За высокими стрельчатыми окнами царила беспросветная тьма. И вдруг в черной заоконной пустоте возникла косматая голова лешего Губертуса, не такая огромная, как на стене кабачка, но достаточно грозная - прижавшись бородатым лицом к стеклу, леший внимательно и недобро разглядывал Ури.
Ури с трудом повернул голову в сторону окна, и Губертус тут же исчез, оставив после себя на оконном стекле переливчатый узор дождевых капель.
Значит, все-таки бред.
Ури приподнялся на локте и огляделся, с трудом преодолевая качнувшую его назад дурноту. Черт его знает, а может, все-таки не бред? Уж очень реалистически выглядела эта огромная кухня с круглым столом на резных ножках в центре и с изразцовой печью в углу. Стену, на которой были экспонированы режущие орудия, снизу подпирала облицованная бордовым гранитом буфетная стойка, сплошь уставленная современными кухонными агрегатами.

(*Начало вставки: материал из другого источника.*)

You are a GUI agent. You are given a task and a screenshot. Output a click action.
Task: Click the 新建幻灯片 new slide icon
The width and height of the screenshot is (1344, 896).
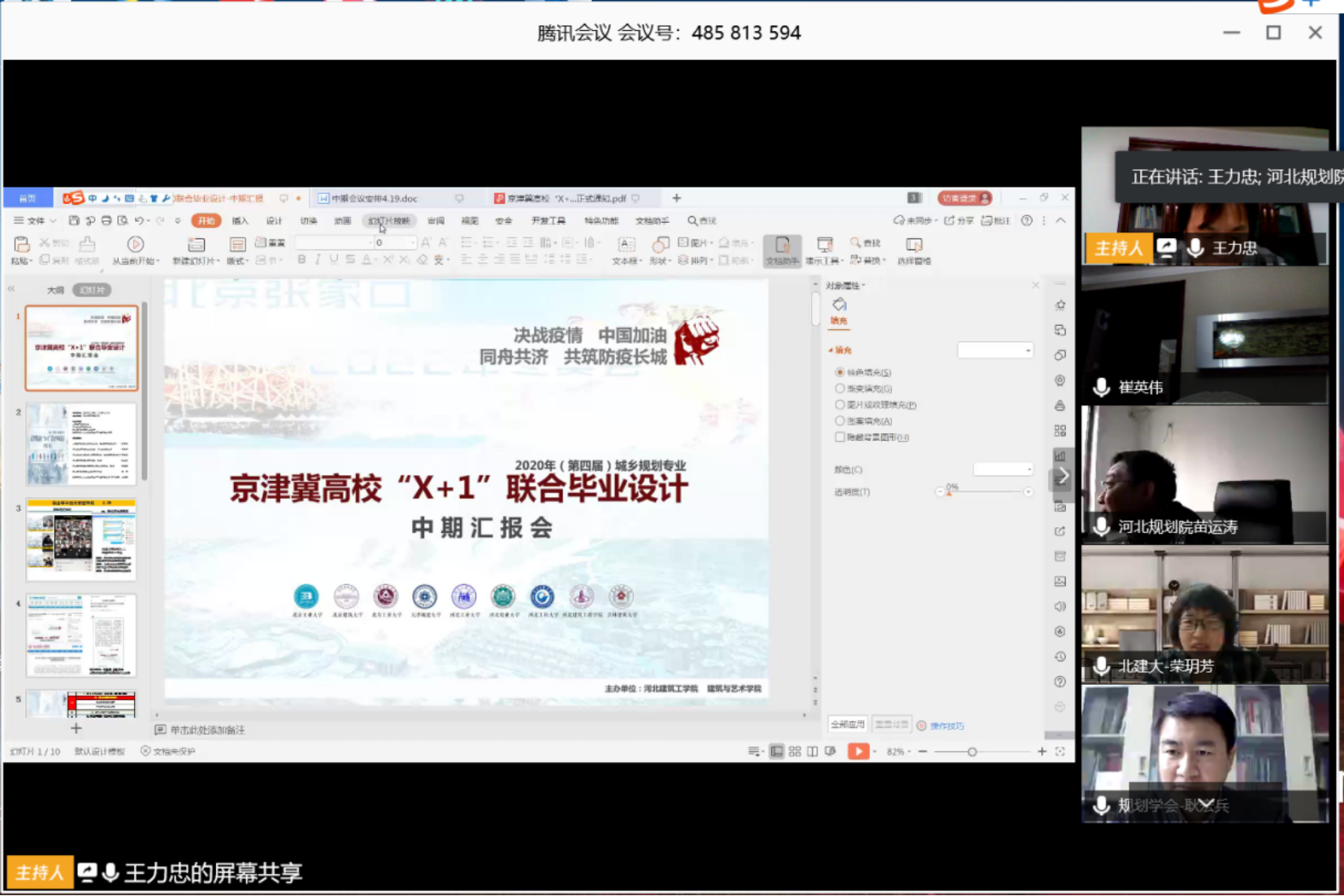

Ури потрогал пальцами наброшенный на его плечи черный махровый халат и порылся в своей слабо мерцающей памяти, но никакой логической связи между собой, этой кухней и этим халатом не нашел. Тогда он ухватился за поручни кресла и попытался встать. Пронзительная боль в правой ноге швырнула бы его на пол, если бы у него не были такие сильные руки. С трудом удержав равновесие, он откинулся назад на подушки кресла, которое под натиском его тела сдвинулось с места и, поскрипывая колесиками, покатилось к резным двустворчатым дверям. После этого пируэта его охватила такая парализующая слабость, что он почувствовал себя совершенно беззащитным и закрыл глаза в предчувствии неминуемого удара больной ногой о дверь. Но в лицо ему дохнул порыв холодного ветра и кресло внезапно остановилось.